O Parlamento Europeu decidiu nesta terça-feira (20) congelar o acordo comercial firmado entre a União Europeia e os Estados Unidos no ano passado, em retaliação às ameaças do presidente americano, Donald Trump. A informação foi divulgada por Iratxe García Pérez, presidente do Grupo da Aliança Progressista dos Socialistas e Democratas (S&D), segunda maior bancada da Casa.
A medida foi tomada após declarações de Trump sobre a anexação da Groenlândia, território autônomo ligado à Dinamarca. Nesta semana, o presidente americano afirmou que pretende aplicar uma tarifa de 10% contra oito países europeus caso se oponham ao plano dos EUA de comprar a ilha. Em publicação no Truth Social, Trump disse que, a partir de 1º de fevereiro de 2026, Dinamarca, Noruega, Suécia, França, Alemanha, Reino Unido, Países Baixos e Finlândia estariam sujeitos à tarifa de 10% sobre todas as mercadorias enviadas aos EUA, com aumento para 25% em 1º de junho de 2026.
Também nesta terça, o ministro das Relações Exteriores da França, Jean-Noël Barrot, classificou a estratégia americana como “chantagem” e afirmou que ameaças tarifárias estariam sendo usadas para forçar “concessões injustificáveis”. Barrot declarou apoio ao congelamento do acordo e disse que a Comissão Europeia dispõe de “instrumentos muito poderosos” para responder às ações de Washington.

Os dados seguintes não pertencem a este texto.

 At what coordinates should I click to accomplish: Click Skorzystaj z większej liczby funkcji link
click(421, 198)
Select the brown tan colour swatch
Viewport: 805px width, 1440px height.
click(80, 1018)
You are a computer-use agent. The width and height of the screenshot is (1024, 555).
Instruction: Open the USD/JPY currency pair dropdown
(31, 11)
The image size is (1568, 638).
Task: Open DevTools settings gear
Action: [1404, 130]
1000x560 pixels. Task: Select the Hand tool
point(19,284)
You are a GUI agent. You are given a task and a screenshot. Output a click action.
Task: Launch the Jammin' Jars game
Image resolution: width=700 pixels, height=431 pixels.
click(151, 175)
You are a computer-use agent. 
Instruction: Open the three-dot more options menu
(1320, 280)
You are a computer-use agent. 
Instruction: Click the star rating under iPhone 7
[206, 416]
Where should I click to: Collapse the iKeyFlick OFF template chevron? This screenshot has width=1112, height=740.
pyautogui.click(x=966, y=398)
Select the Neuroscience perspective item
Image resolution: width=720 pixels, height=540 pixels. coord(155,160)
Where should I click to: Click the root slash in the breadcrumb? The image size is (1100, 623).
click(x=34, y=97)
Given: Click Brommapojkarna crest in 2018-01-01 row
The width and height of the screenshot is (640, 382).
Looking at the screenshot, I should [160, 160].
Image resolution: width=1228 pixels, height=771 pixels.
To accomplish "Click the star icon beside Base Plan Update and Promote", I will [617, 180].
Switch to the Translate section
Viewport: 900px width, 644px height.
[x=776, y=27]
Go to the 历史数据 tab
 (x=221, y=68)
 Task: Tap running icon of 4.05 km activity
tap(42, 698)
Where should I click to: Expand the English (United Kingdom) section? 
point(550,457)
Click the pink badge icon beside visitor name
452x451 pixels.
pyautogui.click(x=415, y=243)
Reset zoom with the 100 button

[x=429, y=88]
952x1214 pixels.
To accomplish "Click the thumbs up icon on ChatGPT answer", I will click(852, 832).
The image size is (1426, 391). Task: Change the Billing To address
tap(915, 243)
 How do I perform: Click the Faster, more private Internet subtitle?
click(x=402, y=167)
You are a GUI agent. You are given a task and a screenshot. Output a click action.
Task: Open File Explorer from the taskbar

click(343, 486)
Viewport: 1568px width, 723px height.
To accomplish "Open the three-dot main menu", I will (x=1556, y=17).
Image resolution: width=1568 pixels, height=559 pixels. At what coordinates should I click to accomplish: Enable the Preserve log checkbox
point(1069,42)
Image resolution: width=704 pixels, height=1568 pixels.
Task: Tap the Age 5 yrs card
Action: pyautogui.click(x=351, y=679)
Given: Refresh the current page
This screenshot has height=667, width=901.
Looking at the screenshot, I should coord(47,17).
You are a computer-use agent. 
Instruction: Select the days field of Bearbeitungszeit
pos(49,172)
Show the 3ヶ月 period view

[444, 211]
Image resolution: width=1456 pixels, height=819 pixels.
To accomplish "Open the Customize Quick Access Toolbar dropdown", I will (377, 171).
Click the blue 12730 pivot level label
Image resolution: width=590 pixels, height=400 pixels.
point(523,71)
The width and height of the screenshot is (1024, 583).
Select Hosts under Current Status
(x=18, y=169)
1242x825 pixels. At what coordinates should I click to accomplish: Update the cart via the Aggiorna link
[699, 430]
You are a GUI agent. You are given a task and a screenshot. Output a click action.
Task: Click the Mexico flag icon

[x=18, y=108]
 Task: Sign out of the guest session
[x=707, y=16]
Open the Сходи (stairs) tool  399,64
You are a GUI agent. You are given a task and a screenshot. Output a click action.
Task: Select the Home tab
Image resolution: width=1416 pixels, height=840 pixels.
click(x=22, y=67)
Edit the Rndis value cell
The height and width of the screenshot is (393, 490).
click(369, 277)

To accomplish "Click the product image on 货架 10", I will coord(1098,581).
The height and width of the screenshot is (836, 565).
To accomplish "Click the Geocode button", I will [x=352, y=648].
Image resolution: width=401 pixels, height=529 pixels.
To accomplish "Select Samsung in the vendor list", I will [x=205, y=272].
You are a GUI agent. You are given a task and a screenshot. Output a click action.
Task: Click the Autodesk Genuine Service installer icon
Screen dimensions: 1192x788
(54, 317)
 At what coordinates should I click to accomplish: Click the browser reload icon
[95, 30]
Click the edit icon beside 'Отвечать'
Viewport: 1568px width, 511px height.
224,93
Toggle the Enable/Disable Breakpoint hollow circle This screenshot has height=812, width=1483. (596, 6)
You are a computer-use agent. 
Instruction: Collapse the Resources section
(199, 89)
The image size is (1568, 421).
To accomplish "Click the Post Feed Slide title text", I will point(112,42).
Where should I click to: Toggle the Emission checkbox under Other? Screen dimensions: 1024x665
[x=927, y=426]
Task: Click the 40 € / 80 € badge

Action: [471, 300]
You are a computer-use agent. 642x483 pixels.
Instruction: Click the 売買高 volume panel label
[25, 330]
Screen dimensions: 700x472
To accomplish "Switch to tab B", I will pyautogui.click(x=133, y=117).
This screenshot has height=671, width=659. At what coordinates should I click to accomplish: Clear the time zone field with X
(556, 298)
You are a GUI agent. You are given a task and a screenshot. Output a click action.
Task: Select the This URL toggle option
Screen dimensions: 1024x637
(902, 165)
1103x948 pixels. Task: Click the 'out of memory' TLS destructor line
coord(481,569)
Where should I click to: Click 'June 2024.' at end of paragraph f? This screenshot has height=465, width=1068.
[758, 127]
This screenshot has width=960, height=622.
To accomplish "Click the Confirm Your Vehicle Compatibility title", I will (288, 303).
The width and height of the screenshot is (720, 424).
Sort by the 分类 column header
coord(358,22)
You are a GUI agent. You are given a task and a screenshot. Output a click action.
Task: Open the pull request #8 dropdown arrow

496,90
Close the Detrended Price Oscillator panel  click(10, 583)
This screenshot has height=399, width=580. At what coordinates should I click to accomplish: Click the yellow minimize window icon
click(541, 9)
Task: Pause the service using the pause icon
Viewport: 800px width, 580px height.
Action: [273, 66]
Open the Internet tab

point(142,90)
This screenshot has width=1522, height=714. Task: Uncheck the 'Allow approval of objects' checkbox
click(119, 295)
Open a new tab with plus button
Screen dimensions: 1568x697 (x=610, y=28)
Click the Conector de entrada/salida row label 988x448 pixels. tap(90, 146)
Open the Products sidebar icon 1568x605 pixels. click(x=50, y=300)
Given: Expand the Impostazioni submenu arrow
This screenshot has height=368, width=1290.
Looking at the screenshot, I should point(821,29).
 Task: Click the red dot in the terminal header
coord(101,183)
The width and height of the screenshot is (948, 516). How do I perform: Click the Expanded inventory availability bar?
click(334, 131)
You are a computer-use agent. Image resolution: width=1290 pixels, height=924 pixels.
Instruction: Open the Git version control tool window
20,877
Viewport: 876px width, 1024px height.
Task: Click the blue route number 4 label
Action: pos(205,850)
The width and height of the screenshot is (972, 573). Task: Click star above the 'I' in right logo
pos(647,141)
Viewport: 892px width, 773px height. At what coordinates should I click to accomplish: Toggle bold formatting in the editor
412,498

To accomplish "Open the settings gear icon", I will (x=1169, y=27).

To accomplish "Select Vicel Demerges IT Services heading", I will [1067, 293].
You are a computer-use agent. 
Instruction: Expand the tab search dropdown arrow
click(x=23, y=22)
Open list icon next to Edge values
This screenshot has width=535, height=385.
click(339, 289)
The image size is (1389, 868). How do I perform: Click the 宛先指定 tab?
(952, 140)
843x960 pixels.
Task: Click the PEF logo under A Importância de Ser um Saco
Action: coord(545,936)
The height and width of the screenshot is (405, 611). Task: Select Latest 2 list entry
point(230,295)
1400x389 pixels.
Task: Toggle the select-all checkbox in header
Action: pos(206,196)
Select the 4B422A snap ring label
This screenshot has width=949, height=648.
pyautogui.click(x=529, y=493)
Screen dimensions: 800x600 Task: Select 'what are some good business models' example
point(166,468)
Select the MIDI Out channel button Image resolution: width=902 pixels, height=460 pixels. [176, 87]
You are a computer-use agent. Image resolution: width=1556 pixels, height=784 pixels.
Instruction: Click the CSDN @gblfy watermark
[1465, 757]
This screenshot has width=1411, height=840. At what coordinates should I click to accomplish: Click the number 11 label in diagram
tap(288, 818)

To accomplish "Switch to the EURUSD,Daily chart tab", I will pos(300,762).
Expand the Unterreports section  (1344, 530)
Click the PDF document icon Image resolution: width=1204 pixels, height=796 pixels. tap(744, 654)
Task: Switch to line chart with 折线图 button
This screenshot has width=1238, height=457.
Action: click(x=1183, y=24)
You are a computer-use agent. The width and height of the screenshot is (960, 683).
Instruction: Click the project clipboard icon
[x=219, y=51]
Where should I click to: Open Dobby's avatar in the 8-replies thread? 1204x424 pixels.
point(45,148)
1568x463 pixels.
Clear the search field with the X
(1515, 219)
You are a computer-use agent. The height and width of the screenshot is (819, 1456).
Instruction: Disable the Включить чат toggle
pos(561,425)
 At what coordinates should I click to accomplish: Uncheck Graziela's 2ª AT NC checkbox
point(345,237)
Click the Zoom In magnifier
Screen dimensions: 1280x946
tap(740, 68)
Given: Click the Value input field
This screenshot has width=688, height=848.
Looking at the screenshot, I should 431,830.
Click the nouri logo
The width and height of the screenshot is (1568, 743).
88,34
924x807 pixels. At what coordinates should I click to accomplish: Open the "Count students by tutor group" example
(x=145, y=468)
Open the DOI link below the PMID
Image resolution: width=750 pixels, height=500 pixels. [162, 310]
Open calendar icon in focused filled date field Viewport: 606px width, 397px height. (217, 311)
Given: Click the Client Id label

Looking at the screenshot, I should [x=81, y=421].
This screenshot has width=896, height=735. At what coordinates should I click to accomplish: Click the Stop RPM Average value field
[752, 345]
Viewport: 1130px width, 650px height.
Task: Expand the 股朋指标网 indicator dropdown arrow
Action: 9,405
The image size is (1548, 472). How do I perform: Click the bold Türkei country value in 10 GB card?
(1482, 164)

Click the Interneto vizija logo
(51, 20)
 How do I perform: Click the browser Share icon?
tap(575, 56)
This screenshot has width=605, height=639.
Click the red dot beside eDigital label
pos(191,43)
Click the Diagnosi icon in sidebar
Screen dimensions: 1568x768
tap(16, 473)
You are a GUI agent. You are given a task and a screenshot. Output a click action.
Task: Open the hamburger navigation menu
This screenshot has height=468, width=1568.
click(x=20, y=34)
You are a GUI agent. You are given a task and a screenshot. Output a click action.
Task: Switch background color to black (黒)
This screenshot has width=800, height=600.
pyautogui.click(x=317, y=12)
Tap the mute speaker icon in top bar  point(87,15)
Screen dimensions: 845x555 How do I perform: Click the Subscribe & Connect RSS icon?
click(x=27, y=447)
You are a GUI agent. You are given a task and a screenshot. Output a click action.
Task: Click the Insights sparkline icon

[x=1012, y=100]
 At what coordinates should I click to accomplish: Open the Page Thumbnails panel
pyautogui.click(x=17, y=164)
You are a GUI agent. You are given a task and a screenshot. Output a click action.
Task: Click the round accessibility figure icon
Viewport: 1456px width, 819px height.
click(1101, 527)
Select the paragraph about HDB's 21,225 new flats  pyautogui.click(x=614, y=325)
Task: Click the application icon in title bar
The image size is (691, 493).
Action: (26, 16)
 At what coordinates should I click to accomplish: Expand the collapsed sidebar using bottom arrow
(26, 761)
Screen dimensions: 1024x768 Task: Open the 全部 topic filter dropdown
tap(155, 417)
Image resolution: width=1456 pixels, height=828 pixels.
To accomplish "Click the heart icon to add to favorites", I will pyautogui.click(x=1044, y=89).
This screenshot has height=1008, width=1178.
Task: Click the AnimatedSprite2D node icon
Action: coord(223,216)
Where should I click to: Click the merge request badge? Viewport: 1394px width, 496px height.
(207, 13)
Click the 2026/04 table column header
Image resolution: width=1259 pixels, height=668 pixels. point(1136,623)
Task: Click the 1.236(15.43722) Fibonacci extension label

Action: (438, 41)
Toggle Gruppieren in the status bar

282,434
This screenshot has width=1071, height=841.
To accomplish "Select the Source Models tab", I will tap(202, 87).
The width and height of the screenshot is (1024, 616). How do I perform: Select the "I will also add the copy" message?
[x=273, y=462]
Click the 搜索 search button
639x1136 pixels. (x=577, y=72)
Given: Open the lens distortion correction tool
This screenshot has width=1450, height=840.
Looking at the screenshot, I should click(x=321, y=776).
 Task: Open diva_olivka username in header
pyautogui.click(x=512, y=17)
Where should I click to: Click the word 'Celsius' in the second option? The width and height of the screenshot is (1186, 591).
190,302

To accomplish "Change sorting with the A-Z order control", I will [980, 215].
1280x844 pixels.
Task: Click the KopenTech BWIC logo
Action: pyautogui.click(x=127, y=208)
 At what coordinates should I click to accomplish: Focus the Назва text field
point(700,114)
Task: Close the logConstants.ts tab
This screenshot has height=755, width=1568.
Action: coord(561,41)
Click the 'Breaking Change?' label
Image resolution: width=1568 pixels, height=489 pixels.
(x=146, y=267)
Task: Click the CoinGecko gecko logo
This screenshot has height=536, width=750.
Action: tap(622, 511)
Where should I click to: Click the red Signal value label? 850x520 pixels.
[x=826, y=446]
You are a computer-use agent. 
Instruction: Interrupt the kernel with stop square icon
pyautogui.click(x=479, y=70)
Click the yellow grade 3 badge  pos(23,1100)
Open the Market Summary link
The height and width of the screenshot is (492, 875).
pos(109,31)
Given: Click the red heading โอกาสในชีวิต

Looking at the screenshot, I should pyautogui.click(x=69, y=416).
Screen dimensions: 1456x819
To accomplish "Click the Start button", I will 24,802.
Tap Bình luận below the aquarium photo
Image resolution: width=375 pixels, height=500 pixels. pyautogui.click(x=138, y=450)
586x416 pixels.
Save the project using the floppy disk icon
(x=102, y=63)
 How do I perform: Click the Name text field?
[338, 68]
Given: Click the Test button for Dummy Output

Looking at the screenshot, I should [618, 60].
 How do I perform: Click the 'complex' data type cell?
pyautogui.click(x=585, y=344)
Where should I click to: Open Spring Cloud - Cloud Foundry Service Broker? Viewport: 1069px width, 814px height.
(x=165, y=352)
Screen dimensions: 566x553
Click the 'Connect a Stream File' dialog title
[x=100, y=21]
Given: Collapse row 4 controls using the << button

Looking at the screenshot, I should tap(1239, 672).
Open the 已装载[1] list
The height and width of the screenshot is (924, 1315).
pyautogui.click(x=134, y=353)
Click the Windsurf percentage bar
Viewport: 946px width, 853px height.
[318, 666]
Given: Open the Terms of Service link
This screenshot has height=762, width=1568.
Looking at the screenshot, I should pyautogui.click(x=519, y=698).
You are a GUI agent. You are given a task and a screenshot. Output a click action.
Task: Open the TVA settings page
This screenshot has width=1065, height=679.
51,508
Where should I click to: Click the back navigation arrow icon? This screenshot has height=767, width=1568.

O tratado, firmado em julho do ano passado, previa tarifas de 15% impostas pelos EUA à maioria dos produtos europeus, enquanto a União Europeia concordou em retirar parte de suas taxas sobre importações americanas. O acordo só começaria a valer entre março e abril deste ano, após aprovação formal do Parlamento Europeu e dos governos do bloco.
Com a suspensão, a União Europeia volta a considerar a imposição de tarifas retaliatórias contra os EUA, que poderiam chegar a 93 bilhões de euros (cerca de R$ 580 bilhões), além de discutir possíveis restrições ao acesso de empresas americanas ao mercado europeu.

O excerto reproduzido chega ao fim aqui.